AVAILABLE RECORDS Start Marker

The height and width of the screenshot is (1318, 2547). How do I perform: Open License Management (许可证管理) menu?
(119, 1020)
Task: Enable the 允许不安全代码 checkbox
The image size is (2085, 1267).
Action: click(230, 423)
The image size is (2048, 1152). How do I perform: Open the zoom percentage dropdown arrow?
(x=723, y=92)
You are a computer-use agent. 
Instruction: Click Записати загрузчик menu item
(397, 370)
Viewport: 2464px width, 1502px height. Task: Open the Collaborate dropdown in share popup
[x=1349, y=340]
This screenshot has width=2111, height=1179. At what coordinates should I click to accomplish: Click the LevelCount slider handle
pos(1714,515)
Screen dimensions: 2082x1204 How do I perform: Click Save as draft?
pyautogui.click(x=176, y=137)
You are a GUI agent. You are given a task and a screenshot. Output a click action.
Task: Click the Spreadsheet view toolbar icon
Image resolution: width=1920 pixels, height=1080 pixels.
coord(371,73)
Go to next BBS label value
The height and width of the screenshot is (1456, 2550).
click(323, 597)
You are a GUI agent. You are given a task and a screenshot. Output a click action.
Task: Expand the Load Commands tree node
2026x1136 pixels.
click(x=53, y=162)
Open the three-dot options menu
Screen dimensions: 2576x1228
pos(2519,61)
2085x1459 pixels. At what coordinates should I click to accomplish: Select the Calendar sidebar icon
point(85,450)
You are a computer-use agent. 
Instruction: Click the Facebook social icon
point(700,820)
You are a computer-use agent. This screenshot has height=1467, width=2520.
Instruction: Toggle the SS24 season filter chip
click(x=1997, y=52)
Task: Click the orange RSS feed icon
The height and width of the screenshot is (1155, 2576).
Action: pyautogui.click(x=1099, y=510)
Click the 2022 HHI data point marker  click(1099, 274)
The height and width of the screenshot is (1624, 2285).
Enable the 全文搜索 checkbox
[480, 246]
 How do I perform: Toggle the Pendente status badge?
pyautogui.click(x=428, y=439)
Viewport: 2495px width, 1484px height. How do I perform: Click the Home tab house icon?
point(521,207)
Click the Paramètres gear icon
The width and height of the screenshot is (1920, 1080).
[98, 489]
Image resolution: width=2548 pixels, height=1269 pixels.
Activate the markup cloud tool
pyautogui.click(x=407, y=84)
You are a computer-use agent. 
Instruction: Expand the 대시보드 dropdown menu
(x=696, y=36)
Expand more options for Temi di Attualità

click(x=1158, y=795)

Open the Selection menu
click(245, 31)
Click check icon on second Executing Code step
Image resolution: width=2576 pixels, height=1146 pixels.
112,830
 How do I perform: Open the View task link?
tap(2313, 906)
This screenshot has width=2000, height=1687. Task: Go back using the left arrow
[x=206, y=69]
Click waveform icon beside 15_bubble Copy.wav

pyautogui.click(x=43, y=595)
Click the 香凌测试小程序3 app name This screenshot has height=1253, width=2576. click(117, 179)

AVAILABLE RECORDS End Marker

** YOUR OBJECTIVE **
Having gone through the data above, repeat it exactly.

** PROBLEM SOLUTION **
The height and width of the screenshot is (1318, 2547). How do I perform: Open License Management (许可证管理) menu?
(119, 1020)
Task: Enable the 允许不安全代码 checkbox
The image size is (2085, 1267).
Action: click(230, 423)
The image size is (2048, 1152). How do I perform: Open the zoom percentage dropdown arrow?
(x=723, y=92)
You are a computer-use agent. 
Instruction: Click Записати загрузчик menu item
(397, 370)
Viewport: 2464px width, 1502px height. Task: Open the Collaborate dropdown in share popup
[x=1349, y=340]
This screenshot has width=2111, height=1179. At what coordinates should I click to accomplish: Click the LevelCount slider handle
pos(1714,515)
Screen dimensions: 2082x1204 How do I perform: Click Save as draft?
pyautogui.click(x=176, y=137)
You are a GUI agent. You are given a task and a screenshot. Output a click action.
Task: Click the Spreadsheet view toolbar icon
Image resolution: width=1920 pixels, height=1080 pixels.
coord(371,73)
Go to next BBS label value
The height and width of the screenshot is (1456, 2550).
click(323, 597)
You are a GUI agent. You are given a task and a screenshot. Output a click action.
Task: Expand the Load Commands tree node
2026x1136 pixels.
click(x=53, y=162)
Open the three-dot options menu
Screen dimensions: 2576x1228
pos(2519,61)
2085x1459 pixels. At what coordinates should I click to accomplish: Select the Calendar sidebar icon
point(85,450)
You are a computer-use agent. 
Instruction: Click the Facebook social icon
point(700,820)
You are a computer-use agent. This screenshot has height=1467, width=2520.
Instruction: Toggle the SS24 season filter chip
click(x=1997, y=52)
Task: Click the orange RSS feed icon
The height and width of the screenshot is (1155, 2576).
Action: pyautogui.click(x=1099, y=510)
Click the 2022 HHI data point marker  click(1099, 274)
The height and width of the screenshot is (1624, 2285).
Enable the 全文搜索 checkbox
[480, 246]
 How do I perform: Toggle the Pendente status badge?
pyautogui.click(x=428, y=439)
Viewport: 2495px width, 1484px height. How do I perform: Click the Home tab house icon?
point(521,207)
Click the Paramètres gear icon
The width and height of the screenshot is (1920, 1080).
[98, 489]
Image resolution: width=2548 pixels, height=1269 pixels.
Activate the markup cloud tool
pyautogui.click(x=407, y=84)
You are a computer-use agent. 
Instruction: Expand the 대시보드 dropdown menu
(x=696, y=36)
Expand more options for Temi di Attualità

click(x=1158, y=795)

Open the Selection menu
click(245, 31)
Click check icon on second Executing Code step
Image resolution: width=2576 pixels, height=1146 pixels.
112,830
 How do I perform: Open the View task link?
tap(2313, 906)
This screenshot has width=2000, height=1687. Task: Go back using the left arrow
[x=206, y=69]
Click waveform icon beside 15_bubble Copy.wav

pyautogui.click(x=43, y=595)
Click the 香凌测试小程序3 app name This screenshot has height=1253, width=2576. click(117, 179)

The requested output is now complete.